* Work to complete
1 > In the article on school enrollment shifts, rewrite the passage starting with "The population of kindergarten- and" and going on through "16 million by 2000.", changing "projected" to "forecast".
2 > Translate this sentence from the article on school enrollment shifts into Spanish: "The peaks and valleys in student population predicted by these statistics follow periods of declining numbers, which, for many school districts, have resulted in empty buildings and teacher layoffs."

* Text extract
A series of rapid shifts in the number of school-age children in the U.S. in the next 20 years will make planning for school staffing difficult and will “significantly affect” the future structure of educational institutions, according to a report released last week by the U.S. Census Bureau.
The pattern will make planning difficult not only in terms of students, but also with regard to the need for school buildings and the demand for teachers, according to the report. (See Databank on page 16.)
The report, Characteristics of Children and Youth: 1980, is a compilation of federal statistics, from the Census Bureau and other sources, designed to provide “a readily accessible and comprehensive set of data on children and youth.”
For school officials, the next two decades are expected to bring the following changes in the number of students entering the schools:
The population of preschool children--under 5 years old--is projected to increase from 16 million in 1980 to more than 19 million by 1990, then decrease to about 18 million by 2000.
The population of kindergarten- and elementary-school-age children--5 to 13 years old--is projected to rise steadily from 30 million in 1980 to 35 million by 2000.
The high-school-age population--14 to 17 years old--will decrease from 16 million in 1980 to 13 million by 1990, but is expected to rise again to 16 million by 2000.
The peaks and valleys in student population predicted by these statistics follow periods of declining numbers, which, for many school districts, have resulted in empty buildings and teacher layoffs.
Between 1970 and 1980, for example, the number of elementary-school-age children--6 through 13 years old--dropped from 32.9 million to 26.8 million. During the same period, the high-school-age population increased slightly until 1975, then dropped by 1.3 million, to an enrollment of 14.4 million.
In addition, officials of teacher-education programs have reported that fewer students are choosing careers in teaching--a trend that has already led to serious shortages in a number of fields. Some education organizations predict the teacher shortages will become much more severe in the future.
This, combined with the shifts in the number of students who will require teachers and with regional migration, may compound the problems of education planners for the next 20 years, according to many demographers.

* Data shown
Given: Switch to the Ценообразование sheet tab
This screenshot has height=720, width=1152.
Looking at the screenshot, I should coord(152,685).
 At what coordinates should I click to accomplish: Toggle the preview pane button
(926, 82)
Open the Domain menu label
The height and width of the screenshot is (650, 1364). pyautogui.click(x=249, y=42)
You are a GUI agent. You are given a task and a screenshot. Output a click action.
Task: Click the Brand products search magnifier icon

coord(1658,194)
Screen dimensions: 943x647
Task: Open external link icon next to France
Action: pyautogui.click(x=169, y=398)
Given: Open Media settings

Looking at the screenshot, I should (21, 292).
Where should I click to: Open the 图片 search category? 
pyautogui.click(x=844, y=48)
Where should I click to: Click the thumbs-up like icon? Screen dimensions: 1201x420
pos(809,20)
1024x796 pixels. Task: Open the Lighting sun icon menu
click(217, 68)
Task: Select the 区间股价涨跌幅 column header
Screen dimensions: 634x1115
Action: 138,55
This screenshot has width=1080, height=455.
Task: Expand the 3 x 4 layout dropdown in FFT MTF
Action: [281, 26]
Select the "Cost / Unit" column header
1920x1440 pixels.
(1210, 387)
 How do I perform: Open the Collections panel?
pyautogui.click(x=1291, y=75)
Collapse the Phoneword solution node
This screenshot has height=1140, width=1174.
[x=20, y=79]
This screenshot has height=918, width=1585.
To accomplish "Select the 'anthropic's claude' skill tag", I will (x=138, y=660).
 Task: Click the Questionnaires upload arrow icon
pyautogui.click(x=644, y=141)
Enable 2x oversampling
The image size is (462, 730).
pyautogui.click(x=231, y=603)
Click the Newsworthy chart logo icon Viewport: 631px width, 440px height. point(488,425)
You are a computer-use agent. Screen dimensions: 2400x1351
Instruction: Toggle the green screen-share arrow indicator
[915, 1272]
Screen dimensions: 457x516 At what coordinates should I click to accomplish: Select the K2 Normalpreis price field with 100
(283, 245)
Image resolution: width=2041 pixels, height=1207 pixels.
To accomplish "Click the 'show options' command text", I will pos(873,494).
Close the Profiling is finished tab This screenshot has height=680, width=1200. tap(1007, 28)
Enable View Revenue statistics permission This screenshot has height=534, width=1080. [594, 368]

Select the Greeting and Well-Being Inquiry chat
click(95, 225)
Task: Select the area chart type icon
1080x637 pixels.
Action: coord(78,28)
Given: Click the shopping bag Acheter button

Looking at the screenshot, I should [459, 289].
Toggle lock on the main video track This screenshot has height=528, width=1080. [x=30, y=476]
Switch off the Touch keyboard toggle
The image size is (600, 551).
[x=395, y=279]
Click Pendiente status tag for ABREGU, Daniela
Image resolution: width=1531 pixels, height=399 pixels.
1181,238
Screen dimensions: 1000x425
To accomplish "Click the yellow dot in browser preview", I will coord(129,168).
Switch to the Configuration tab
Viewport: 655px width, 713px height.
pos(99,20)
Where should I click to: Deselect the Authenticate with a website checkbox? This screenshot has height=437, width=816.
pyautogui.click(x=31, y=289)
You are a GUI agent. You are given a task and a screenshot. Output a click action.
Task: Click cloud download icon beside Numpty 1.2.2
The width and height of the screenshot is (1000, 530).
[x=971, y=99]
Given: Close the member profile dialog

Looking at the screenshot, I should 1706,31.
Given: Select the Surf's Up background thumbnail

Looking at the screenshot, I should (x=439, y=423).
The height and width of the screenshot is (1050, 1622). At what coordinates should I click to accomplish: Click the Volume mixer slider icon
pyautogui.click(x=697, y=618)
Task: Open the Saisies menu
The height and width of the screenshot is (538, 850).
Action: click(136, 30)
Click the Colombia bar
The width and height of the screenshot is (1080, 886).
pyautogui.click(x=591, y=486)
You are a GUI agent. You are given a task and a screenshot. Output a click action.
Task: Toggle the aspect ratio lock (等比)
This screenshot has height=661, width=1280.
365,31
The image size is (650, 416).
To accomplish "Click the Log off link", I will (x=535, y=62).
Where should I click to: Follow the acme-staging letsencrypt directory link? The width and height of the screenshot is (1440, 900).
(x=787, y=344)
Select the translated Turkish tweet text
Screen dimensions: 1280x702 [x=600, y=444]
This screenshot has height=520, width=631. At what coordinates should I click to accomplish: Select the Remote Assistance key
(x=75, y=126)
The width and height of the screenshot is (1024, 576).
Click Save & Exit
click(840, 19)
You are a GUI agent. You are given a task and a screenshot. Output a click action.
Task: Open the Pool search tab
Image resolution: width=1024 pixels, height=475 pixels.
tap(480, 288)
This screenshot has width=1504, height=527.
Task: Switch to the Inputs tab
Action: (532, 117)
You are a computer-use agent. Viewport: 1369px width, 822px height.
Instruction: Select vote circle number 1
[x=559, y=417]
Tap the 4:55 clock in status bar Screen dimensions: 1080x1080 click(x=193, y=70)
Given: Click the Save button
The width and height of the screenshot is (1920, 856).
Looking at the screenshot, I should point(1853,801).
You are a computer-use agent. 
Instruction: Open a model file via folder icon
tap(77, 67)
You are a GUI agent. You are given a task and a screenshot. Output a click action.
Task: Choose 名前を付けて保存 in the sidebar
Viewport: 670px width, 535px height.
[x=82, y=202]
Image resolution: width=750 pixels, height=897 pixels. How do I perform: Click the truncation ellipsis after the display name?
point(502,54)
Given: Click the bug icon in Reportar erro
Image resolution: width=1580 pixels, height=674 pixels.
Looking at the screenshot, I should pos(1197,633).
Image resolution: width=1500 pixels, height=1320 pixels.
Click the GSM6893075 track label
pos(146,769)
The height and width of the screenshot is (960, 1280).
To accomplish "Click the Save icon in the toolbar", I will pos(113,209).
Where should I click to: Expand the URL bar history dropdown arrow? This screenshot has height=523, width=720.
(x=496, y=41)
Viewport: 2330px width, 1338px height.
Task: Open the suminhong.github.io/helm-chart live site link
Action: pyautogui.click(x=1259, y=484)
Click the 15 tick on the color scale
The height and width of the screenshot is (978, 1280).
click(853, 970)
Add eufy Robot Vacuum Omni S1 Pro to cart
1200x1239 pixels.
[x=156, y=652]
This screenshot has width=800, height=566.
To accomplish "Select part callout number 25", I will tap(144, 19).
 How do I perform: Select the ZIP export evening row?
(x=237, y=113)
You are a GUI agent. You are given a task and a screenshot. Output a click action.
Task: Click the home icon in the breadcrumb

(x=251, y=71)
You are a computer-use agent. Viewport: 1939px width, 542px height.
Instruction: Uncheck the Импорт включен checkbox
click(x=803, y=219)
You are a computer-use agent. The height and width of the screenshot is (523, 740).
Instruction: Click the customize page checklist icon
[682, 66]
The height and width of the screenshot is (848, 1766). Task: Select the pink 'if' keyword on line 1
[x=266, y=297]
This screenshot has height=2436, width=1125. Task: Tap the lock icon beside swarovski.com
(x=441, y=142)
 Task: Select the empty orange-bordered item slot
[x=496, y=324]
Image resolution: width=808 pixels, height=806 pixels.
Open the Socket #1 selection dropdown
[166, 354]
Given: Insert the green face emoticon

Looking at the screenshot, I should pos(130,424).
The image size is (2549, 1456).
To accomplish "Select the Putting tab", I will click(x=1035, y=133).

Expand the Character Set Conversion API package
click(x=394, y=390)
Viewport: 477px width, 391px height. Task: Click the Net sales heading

* Completed exercise
1 >
The population of kindergarten- and elementary-school-age children--5 to 13 years old--is forecast to rise steadily from 30 million in 1980 to 35 million by 2000.
The high-school-age population--14 to 17 years old--will decrease from 16 million in 1980 to 13 million by 1990, but is expected to rise again to 16 million by 2000.

2 > Los picos y valles en la población estudiantil que predicen estas estadísticas siguen a períodos de cifras en descenso, que, para muchos distritos escolares, han dado lugar a edificios vacíos y despidos de maestros.